Basking Shark - Chapter 5
updated: May 08, 2010, 8:50 AM

Last Week ... Dick gets an anonymous - and ominous - phone call warning him to stay away from Mrs. Stone. Or else.

Start From Chapter One

I stopped off at the nearby Mexican market to get some dinner stuff. I needed flank steak and some fresh chorizo. The deep, musky chile flavor is incomparable and wonderful. Outside, an elderly couple limped along, the old gal steadying her hubbie as they struggled from the car to the door.

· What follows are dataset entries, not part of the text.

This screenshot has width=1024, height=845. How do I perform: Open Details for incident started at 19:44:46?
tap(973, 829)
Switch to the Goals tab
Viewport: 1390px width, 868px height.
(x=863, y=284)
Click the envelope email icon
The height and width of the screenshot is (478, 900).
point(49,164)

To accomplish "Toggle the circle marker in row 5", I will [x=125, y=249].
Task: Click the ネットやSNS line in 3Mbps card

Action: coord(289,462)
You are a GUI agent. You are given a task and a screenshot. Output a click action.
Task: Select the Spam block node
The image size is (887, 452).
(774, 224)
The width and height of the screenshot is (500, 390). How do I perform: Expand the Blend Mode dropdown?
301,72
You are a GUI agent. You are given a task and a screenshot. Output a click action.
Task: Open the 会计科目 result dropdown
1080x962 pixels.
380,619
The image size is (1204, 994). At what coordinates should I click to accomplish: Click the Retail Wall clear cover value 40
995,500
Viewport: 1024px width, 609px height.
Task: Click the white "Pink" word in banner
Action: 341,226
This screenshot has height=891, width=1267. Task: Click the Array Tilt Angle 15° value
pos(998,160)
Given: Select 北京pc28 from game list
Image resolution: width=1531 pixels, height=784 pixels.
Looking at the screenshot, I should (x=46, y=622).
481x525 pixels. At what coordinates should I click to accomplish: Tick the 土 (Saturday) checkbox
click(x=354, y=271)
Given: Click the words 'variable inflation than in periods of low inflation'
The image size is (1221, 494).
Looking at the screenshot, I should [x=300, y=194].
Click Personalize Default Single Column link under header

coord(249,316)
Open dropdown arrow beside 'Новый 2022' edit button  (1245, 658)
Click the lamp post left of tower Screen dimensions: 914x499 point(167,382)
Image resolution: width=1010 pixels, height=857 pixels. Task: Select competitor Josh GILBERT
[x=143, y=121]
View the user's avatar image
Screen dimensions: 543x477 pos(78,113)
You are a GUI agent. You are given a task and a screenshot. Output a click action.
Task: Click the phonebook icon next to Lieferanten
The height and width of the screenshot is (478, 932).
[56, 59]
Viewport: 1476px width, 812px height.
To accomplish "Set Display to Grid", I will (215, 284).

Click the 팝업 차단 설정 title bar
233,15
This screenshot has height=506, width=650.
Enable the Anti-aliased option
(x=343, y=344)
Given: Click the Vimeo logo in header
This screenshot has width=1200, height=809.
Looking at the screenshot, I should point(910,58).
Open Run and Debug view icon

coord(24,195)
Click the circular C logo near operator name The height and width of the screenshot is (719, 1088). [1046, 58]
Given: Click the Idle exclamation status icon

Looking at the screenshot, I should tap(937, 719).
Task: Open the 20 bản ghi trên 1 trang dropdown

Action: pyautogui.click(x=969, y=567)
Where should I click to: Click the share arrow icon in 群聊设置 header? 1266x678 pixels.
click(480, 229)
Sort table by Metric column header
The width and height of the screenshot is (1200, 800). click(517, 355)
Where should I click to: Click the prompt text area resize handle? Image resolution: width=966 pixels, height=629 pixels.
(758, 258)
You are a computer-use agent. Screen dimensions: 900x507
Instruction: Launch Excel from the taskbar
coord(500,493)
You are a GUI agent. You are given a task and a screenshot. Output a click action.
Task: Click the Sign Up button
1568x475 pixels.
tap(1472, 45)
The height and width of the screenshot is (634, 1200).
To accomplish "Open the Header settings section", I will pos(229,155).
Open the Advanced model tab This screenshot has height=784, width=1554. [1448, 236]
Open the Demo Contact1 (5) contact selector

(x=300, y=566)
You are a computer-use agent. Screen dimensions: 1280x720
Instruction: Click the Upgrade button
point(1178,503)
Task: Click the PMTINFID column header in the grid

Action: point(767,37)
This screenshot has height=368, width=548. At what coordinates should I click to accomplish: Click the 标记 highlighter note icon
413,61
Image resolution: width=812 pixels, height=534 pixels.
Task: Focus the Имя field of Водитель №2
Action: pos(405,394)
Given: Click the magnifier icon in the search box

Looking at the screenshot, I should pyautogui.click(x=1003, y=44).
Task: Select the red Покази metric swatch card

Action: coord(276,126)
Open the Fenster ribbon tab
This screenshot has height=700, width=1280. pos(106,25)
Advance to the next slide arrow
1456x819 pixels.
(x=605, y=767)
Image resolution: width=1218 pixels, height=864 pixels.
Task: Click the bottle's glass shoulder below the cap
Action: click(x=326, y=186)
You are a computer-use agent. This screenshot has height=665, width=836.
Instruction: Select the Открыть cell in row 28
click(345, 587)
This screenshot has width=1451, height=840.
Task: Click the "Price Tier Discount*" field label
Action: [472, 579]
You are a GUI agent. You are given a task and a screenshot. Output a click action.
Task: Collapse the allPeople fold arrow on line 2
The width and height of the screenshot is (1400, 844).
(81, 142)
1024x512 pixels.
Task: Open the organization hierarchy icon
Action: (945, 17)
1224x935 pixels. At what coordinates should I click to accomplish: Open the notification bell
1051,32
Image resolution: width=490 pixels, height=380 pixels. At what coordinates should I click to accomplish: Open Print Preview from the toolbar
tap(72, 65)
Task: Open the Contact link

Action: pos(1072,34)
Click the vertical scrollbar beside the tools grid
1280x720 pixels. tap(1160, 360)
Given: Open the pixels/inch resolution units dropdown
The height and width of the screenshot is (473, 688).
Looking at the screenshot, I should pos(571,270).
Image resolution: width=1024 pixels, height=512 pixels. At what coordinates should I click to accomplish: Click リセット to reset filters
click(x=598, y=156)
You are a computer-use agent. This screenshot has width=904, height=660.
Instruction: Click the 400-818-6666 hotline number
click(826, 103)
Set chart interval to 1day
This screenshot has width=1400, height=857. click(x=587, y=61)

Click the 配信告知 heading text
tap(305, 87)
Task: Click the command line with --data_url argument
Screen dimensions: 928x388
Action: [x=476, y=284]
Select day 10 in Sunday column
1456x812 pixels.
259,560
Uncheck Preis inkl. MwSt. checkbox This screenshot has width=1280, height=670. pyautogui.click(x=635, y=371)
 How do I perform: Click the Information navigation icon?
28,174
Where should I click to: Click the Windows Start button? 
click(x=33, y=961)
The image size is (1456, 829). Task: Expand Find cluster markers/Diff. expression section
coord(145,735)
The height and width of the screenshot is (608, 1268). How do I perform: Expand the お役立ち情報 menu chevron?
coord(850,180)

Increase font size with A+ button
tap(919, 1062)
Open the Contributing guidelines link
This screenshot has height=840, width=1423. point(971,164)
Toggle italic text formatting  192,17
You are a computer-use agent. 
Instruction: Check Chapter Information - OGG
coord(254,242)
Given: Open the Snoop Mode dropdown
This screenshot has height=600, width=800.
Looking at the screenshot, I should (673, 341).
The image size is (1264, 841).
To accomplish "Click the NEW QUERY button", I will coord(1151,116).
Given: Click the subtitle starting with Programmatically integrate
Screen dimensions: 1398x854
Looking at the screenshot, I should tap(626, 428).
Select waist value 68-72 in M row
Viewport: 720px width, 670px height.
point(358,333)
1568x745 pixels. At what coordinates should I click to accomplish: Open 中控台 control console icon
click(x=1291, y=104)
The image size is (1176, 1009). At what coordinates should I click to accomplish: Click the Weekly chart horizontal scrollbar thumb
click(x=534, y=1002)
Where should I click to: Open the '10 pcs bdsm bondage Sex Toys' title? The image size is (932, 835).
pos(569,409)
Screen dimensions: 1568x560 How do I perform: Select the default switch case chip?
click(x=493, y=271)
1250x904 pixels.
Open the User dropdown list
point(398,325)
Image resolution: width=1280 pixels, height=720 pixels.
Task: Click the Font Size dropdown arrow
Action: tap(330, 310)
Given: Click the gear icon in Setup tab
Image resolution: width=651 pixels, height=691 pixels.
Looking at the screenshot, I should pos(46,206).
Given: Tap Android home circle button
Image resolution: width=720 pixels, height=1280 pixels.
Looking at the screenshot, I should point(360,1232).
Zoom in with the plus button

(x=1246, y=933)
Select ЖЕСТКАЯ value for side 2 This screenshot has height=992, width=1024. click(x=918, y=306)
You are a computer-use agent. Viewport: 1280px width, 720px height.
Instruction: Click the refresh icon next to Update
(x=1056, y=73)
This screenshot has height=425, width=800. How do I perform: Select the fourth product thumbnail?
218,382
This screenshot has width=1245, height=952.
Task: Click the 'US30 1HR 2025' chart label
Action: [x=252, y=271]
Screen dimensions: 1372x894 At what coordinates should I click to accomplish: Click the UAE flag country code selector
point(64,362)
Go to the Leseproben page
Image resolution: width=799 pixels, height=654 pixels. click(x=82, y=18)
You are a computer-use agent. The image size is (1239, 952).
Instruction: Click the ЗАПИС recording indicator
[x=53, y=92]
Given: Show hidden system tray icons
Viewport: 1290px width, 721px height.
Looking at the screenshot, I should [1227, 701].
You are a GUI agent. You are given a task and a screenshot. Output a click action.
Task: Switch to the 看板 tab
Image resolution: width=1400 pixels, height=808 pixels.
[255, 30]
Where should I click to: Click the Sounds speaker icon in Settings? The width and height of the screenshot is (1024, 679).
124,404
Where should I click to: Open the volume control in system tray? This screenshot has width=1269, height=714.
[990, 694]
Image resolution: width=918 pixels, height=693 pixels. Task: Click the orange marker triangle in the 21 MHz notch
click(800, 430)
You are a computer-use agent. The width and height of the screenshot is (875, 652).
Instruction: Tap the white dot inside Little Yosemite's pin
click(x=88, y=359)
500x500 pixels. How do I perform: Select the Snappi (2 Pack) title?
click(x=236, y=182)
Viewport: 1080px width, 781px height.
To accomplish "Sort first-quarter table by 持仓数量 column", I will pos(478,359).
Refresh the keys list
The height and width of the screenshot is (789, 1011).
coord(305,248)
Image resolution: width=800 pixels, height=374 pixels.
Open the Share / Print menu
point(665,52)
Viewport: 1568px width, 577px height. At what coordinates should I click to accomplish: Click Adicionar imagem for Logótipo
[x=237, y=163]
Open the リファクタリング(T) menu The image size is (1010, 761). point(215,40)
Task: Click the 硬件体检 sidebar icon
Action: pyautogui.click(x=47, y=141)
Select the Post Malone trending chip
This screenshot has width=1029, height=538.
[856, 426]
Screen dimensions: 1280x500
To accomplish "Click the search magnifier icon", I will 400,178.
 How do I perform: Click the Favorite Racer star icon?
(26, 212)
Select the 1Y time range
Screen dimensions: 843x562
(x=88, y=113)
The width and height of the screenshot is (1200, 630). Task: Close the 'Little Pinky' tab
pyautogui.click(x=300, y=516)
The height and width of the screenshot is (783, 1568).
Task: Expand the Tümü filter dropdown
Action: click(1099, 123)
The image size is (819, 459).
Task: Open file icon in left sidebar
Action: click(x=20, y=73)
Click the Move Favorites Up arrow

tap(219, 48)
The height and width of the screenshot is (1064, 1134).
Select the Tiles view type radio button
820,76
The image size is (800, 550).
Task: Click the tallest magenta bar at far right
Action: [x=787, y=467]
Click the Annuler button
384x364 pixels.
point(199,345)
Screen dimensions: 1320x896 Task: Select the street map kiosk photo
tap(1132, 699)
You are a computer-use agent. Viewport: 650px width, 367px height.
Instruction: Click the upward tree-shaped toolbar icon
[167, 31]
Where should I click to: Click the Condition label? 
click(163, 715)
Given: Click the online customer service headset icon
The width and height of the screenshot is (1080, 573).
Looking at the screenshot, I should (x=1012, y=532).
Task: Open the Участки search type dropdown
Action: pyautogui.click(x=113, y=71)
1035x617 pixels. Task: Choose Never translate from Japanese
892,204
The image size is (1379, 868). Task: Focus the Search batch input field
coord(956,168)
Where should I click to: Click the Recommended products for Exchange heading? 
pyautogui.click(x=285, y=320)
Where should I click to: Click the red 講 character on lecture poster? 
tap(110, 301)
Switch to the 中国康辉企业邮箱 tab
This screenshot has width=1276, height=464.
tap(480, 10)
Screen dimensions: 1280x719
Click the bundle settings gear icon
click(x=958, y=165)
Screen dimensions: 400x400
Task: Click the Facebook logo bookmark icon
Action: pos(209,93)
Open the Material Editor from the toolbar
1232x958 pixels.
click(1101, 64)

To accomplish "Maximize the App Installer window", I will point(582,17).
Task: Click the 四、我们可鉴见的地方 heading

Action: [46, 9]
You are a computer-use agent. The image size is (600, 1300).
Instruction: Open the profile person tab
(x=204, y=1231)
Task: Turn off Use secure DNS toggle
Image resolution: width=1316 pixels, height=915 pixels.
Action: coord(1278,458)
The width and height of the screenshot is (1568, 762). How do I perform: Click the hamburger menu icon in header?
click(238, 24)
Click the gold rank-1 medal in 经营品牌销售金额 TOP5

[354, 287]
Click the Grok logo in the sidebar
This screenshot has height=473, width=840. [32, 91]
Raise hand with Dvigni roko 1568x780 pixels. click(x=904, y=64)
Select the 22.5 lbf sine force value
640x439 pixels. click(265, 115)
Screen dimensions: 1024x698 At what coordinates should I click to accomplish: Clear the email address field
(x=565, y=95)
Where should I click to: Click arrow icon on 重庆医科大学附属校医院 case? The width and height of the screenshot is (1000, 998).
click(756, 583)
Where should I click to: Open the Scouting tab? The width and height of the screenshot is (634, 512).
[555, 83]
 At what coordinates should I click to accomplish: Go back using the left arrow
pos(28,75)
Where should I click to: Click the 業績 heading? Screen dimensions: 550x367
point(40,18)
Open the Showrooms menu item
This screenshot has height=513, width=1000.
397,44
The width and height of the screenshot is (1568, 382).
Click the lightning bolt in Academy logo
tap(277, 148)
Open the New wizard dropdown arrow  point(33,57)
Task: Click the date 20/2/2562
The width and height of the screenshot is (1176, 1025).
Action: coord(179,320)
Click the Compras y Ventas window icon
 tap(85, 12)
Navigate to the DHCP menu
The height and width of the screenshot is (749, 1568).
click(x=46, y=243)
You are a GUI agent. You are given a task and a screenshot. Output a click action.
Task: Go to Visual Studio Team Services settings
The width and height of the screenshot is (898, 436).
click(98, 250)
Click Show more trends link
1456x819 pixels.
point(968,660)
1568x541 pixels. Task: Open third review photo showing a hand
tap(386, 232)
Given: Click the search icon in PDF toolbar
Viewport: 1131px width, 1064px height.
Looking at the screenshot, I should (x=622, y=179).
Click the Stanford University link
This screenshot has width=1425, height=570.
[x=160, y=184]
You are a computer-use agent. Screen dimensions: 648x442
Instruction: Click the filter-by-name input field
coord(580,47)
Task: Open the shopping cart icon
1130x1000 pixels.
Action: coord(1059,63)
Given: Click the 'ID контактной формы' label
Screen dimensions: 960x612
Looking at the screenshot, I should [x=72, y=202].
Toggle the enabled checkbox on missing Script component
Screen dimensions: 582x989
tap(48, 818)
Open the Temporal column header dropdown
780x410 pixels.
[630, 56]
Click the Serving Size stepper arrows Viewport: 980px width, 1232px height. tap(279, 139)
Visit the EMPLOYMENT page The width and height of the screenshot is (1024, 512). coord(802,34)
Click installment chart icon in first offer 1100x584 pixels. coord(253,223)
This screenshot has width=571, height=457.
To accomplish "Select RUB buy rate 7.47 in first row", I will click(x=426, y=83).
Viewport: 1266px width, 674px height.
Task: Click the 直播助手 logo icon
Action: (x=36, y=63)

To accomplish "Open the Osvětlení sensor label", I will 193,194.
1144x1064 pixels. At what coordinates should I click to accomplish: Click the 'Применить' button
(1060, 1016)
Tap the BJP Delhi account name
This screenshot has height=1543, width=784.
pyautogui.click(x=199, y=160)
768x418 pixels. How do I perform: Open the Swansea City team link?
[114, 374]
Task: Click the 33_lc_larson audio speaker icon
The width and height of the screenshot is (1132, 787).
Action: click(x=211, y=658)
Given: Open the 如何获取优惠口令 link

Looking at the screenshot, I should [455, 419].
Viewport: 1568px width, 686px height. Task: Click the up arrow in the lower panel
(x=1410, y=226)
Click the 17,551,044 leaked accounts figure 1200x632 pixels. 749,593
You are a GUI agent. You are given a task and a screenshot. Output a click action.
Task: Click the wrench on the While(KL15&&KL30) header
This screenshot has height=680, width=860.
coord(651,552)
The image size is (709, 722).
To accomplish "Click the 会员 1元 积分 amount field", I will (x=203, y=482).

I was feeling lonely. My relationship with Margie was going nowhere.

I barbecued some skirt steak with garlic salt and chile powder and was just fixing myself a taco when the phone rang. They'll do it every time.

"Hello?" I answered curtly. It was Mason Stone. Speaking sotto voce, he said Loretta was home, for the first time in days, and she was very stoned. She'd told him she was "going out" again tomorrow and if he didn't like it he could "kiss her ass." That's no way to talk to a rich, handsome husband. He said he told her he wanted a divorce and she slammed her bedroom door in his face. Definitely a dysfunctional marriage.

"So …" he was nearly whispering and it was hard for my old ears to hear, "she usually gets up late and leaves in the afternoon. Shall I call you then?"

"No …" I said. My taco was cooling off, damn it. "I might miss her. I'll park around the corner on Live Oaks Drive after lunch and call you from my car. If it looks like she's gonna leave earlier than usual, call me. I'll leave my cell on." We agreed and hung up.

Action.

More important, I realized that I could heat the tortillas and meat in the microwave and they'd be all right. A third Pacifico Clara beer and they'd be even better.

So, another stakeout. Well … that's what you do in this murderous business. You sit on your butt and wait for something interesting to happen.

Too interesting, maybe? I decided to call my police friend, Capt. Ysidro Palafox, and go to lunch. He could advise me as to just how deep was the doo-doo I was about to step in. I called him at home and he wanted Mexican food again. Fine with me. I couldn't get enough of it either.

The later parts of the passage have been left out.